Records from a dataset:
________________

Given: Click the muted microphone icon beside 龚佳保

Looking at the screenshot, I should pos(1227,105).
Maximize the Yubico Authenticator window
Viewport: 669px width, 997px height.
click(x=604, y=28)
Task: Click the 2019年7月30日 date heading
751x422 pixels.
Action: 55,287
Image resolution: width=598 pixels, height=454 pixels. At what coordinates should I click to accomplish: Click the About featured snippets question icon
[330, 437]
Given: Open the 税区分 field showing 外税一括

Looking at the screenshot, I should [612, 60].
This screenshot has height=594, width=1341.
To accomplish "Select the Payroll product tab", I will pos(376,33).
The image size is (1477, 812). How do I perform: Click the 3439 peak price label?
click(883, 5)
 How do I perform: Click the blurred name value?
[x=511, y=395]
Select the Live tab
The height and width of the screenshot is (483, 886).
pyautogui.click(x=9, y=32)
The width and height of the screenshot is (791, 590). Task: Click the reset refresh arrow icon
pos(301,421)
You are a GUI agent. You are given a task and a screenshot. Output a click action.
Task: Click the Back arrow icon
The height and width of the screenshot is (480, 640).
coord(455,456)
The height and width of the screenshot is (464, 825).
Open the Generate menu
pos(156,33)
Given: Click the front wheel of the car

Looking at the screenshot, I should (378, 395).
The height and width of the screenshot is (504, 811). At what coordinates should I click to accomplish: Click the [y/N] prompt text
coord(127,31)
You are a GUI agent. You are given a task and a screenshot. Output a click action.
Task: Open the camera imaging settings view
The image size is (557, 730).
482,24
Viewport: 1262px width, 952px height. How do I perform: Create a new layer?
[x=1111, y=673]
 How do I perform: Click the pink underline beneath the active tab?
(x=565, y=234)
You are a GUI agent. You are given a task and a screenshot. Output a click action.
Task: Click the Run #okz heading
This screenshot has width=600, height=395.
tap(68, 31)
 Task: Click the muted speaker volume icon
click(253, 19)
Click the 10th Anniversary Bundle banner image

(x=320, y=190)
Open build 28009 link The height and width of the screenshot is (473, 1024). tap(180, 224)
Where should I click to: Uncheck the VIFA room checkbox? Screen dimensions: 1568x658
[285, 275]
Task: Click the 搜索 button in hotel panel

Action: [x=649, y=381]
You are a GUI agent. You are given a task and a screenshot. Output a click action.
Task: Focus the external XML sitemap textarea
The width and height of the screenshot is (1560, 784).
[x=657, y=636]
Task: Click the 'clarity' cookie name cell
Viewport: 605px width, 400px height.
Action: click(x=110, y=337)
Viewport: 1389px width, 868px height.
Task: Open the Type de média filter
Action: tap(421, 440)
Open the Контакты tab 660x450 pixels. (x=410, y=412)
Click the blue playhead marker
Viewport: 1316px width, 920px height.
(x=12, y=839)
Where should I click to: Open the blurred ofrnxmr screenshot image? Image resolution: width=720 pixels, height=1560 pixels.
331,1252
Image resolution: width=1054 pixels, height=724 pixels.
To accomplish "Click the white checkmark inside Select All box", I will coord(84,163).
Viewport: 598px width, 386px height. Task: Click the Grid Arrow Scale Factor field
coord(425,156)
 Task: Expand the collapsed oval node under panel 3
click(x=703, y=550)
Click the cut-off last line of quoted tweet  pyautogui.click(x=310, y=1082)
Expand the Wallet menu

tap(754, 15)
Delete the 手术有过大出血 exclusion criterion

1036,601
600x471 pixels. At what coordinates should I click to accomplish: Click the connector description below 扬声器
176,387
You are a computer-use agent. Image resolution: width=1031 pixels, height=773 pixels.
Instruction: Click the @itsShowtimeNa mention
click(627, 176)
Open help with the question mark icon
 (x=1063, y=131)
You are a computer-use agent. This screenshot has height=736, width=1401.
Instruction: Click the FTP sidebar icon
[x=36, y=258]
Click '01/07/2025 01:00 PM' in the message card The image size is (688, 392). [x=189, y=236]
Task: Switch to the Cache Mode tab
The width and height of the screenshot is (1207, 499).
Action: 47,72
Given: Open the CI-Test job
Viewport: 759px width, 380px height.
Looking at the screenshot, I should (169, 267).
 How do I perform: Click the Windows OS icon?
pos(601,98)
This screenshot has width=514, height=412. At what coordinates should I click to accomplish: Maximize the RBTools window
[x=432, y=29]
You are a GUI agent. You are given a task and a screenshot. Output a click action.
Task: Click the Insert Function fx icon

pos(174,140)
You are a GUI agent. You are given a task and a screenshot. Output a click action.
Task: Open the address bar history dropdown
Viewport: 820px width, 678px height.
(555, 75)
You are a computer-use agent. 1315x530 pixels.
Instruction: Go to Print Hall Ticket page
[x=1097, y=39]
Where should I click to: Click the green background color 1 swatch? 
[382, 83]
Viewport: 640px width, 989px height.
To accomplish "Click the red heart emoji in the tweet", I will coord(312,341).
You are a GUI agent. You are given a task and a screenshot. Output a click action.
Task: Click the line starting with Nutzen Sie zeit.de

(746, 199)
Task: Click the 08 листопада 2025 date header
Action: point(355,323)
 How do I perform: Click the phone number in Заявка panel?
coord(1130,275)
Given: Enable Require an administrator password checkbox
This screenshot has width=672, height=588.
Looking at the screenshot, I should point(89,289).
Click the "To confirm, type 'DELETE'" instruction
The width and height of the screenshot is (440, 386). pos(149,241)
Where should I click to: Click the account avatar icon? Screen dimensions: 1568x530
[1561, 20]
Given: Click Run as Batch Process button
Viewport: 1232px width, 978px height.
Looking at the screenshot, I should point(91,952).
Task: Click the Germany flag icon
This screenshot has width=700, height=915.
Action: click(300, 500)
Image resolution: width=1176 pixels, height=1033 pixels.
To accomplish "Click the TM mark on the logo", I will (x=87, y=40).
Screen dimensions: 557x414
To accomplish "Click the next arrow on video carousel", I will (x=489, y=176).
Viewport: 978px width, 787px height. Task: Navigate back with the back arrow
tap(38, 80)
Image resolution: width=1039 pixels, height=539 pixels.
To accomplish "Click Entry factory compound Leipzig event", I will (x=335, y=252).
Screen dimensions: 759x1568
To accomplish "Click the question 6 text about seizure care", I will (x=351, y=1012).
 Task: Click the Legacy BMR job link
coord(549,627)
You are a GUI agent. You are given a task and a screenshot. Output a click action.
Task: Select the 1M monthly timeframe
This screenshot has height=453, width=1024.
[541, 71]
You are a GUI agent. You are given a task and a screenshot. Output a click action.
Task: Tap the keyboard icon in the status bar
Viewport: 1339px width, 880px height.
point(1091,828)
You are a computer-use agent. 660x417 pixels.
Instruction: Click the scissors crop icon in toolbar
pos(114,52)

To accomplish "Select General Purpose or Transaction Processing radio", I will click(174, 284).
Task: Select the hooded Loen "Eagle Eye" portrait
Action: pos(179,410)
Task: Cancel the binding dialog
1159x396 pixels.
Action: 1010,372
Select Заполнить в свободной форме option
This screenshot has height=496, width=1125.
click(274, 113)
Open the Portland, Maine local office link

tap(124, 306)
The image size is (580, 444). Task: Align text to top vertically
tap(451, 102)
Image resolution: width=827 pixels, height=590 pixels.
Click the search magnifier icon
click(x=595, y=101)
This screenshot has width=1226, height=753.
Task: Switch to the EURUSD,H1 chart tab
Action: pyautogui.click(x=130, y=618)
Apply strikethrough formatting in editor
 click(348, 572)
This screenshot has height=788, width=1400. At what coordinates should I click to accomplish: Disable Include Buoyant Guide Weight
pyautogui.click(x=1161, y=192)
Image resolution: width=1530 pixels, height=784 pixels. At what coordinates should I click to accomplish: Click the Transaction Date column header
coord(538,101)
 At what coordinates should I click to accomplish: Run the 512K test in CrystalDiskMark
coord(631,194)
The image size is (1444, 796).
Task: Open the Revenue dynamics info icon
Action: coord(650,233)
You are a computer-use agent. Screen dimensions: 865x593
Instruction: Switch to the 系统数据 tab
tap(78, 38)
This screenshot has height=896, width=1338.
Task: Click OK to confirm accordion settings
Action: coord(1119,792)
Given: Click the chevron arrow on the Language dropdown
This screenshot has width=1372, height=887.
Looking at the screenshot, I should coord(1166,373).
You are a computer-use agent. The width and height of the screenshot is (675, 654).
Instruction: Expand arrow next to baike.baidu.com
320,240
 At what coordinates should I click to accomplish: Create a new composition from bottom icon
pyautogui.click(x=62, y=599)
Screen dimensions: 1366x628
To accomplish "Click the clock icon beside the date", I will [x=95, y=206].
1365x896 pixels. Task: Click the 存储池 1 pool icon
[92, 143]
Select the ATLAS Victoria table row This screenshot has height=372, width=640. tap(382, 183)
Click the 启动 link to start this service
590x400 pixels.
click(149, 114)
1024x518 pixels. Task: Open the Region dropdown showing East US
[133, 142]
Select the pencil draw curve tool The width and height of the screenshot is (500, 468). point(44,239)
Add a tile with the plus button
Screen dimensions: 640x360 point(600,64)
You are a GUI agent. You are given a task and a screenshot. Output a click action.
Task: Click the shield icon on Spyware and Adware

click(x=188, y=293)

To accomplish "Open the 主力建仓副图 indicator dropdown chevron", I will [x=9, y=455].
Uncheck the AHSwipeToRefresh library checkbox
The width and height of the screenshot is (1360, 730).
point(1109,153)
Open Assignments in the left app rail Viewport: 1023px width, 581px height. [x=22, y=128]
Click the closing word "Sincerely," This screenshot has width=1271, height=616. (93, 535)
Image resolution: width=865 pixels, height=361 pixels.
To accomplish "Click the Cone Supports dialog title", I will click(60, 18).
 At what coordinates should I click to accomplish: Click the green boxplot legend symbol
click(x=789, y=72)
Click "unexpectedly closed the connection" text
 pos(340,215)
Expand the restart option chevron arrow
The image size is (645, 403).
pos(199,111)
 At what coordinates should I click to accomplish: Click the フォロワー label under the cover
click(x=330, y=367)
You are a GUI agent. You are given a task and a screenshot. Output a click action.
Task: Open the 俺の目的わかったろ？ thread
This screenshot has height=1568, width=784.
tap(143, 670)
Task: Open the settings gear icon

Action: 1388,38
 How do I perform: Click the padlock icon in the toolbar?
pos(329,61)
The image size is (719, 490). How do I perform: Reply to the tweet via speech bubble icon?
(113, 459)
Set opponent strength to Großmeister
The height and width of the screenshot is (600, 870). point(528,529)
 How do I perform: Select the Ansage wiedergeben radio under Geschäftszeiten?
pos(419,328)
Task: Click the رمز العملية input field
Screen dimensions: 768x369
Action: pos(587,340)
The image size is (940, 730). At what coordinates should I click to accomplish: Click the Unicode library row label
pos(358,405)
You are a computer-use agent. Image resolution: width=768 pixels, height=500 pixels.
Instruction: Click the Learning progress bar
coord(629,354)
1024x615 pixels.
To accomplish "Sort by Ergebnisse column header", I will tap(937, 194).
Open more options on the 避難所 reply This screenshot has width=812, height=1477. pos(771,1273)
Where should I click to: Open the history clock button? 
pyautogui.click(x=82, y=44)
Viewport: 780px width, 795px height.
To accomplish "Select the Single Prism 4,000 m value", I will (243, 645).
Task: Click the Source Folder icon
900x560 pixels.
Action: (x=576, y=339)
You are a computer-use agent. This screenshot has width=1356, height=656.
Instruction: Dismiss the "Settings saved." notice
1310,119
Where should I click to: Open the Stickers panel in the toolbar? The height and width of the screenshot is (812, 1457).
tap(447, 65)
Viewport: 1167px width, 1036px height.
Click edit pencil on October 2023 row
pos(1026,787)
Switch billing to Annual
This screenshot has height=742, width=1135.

________________

Lines with "heading" in the records above: copy every one of them.

# Solution for this problem:
Task: Click the 2019年7月30日 date heading
Task: Click the Run #okz heading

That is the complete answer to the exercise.